WORK ORDER
Verbatim transcription of the listing is needed.

----------

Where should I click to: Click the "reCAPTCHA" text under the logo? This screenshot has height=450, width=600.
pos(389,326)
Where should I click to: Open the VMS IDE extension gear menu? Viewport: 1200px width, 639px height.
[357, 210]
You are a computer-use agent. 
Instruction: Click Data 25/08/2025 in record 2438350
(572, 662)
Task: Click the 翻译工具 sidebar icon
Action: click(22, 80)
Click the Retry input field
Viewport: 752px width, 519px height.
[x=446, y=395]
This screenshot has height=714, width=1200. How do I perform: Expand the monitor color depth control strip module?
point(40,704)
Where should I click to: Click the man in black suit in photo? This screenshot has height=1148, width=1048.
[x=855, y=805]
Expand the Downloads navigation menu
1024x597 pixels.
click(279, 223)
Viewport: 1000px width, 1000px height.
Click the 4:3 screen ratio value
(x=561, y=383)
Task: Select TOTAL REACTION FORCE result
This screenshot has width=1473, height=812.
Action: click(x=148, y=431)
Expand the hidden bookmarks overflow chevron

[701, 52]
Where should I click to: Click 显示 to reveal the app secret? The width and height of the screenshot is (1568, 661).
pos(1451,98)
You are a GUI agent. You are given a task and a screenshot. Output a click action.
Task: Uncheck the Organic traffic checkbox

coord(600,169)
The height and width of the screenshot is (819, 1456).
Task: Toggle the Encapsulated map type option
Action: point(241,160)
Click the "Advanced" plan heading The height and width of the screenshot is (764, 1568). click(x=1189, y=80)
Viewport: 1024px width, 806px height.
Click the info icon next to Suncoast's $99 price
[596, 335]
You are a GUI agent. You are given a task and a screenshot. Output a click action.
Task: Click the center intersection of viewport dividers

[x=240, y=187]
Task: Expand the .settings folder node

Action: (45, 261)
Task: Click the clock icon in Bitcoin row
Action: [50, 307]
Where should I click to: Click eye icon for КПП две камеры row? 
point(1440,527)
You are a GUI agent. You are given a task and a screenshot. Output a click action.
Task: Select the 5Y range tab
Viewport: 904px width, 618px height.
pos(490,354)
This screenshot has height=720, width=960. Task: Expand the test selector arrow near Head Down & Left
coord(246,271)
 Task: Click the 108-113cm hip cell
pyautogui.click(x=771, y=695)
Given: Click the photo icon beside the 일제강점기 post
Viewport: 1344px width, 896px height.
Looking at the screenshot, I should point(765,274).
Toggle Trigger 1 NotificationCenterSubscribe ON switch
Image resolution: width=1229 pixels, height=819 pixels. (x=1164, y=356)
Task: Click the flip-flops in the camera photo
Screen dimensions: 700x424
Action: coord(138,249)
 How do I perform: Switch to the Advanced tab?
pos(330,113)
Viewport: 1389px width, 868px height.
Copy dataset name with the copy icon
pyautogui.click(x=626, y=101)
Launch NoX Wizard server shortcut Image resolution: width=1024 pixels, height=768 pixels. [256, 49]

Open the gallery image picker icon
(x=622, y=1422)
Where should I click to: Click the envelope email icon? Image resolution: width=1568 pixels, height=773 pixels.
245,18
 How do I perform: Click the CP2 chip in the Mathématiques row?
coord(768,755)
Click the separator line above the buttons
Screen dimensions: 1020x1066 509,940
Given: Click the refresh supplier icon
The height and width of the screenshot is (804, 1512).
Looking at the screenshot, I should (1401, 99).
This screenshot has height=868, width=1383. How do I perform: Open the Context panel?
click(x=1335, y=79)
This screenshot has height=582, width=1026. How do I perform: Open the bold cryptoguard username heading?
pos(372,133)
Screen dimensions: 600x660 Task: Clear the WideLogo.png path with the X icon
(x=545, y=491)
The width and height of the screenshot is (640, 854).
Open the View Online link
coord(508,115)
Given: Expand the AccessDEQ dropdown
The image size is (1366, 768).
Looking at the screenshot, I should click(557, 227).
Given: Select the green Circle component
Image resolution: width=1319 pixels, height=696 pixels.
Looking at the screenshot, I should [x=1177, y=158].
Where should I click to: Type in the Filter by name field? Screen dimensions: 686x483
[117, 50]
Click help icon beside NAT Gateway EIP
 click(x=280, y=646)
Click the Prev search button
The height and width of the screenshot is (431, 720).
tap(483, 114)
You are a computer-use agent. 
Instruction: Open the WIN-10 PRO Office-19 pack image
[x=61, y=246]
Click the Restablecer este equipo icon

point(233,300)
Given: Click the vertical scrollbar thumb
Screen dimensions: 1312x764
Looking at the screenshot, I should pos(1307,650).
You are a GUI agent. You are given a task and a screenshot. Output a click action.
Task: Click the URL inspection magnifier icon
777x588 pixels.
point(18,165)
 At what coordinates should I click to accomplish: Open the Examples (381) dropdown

----------

RESPONSE TO THIS EXERCISE
Where should I click to: Click the "reCAPTCHA" text under the logo? This screenshot has height=450, width=600.
pos(389,326)
Where should I click to: Open the VMS IDE extension gear menu? Viewport: 1200px width, 639px height.
[357, 210]
You are a computer-use agent. 
Instruction: Click Data 25/08/2025 in record 2438350
(572, 662)
Task: Click the 翻译工具 sidebar icon
Action: click(22, 80)
Click the Retry input field
Viewport: 752px width, 519px height.
[x=446, y=395]
This screenshot has height=714, width=1200. How do I perform: Expand the monitor color depth control strip module?
point(40,704)
Where should I click to: Click the man in black suit in photo? This screenshot has height=1148, width=1048.
[x=855, y=805]
Expand the Downloads navigation menu
1024x597 pixels.
click(279, 223)
Viewport: 1000px width, 1000px height.
Click the 4:3 screen ratio value
(x=561, y=383)
Task: Select TOTAL REACTION FORCE result
This screenshot has width=1473, height=812.
Action: click(x=148, y=431)
Expand the hidden bookmarks overflow chevron

[701, 52]
Where should I click to: Click 显示 to reveal the app secret? The width and height of the screenshot is (1568, 661).
pos(1451,98)
You are a GUI agent. You are given a task and a screenshot. Output a click action.
Task: Uncheck the Organic traffic checkbox

coord(600,169)
The height and width of the screenshot is (819, 1456).
Task: Toggle the Encapsulated map type option
Action: point(241,160)
Click the "Advanced" plan heading The height and width of the screenshot is (764, 1568). click(x=1189, y=80)
Viewport: 1024px width, 806px height.
Click the info icon next to Suncoast's $99 price
[596, 335]
You are a GUI agent. You are given a task and a screenshot. Output a click action.
Task: Click the center intersection of viewport dividers

[x=240, y=187]
Task: Expand the .settings folder node

Action: (45, 261)
Task: Click the clock icon in Bitcoin row
Action: [50, 307]
Where should I click to: Click eye icon for КПП две камеры row? 
point(1440,527)
You are a GUI agent. You are given a task and a screenshot. Output a click action.
Task: Select the 5Y range tab
Viewport: 904px width, 618px height.
pos(490,354)
This screenshot has height=720, width=960. Task: Expand the test selector arrow near Head Down & Left
coord(246,271)
 Task: Click the 108-113cm hip cell
pyautogui.click(x=771, y=695)
Given: Click the photo icon beside the 일제강점기 post
Viewport: 1344px width, 896px height.
Looking at the screenshot, I should point(765,274).
Toggle Trigger 1 NotificationCenterSubscribe ON switch
Image resolution: width=1229 pixels, height=819 pixels. (x=1164, y=356)
Task: Click the flip-flops in the camera photo
Screen dimensions: 700x424
Action: coord(138,249)
 How do I perform: Switch to the Advanced tab?
pos(330,113)
Viewport: 1389px width, 868px height.
Copy dataset name with the copy icon
pyautogui.click(x=626, y=101)
Launch NoX Wizard server shortcut Image resolution: width=1024 pixels, height=768 pixels. [256, 49]

Open the gallery image picker icon
(x=622, y=1422)
Where should I click to: Click the envelope email icon? Image resolution: width=1568 pixels, height=773 pixels.
245,18
 How do I perform: Click the CP2 chip in the Mathématiques row?
coord(768,755)
Click the separator line above the buttons
Screen dimensions: 1020x1066 509,940
Given: Click the refresh supplier icon
The height and width of the screenshot is (804, 1512).
Looking at the screenshot, I should (1401, 99).
This screenshot has height=868, width=1383. How do I perform: Open the Context panel?
click(x=1335, y=79)
This screenshot has height=582, width=1026. How do I perform: Open the bold cryptoguard username heading?
pos(372,133)
Screen dimensions: 600x660 Task: Clear the WideLogo.png path with the X icon
(x=545, y=491)
The width and height of the screenshot is (640, 854).
Open the View Online link
coord(508,115)
Given: Expand the AccessDEQ dropdown
The image size is (1366, 768).
Looking at the screenshot, I should click(557, 227).
Given: Select the green Circle component
Image resolution: width=1319 pixels, height=696 pixels.
Looking at the screenshot, I should [x=1177, y=158].
Where should I click to: Type in the Filter by name field? Screen dimensions: 686x483
[117, 50]
Click help icon beside NAT Gateway EIP
 click(x=280, y=646)
Click the Prev search button
The height and width of the screenshot is (431, 720).
tap(483, 114)
You are a computer-use agent. 
Instruction: Open the WIN-10 PRO Office-19 pack image
[x=61, y=246]
Click the Restablecer este equipo icon

point(233,300)
Given: Click the vertical scrollbar thumb
Screen dimensions: 1312x764
Looking at the screenshot, I should pos(1307,650).
You are a GUI agent. You are given a task and a screenshot. Output a click action.
Task: Click the URL inspection magnifier icon
777x588 pixels.
point(18,165)
 At what coordinates should I click to accomplish: Open the Examples (381) dropdown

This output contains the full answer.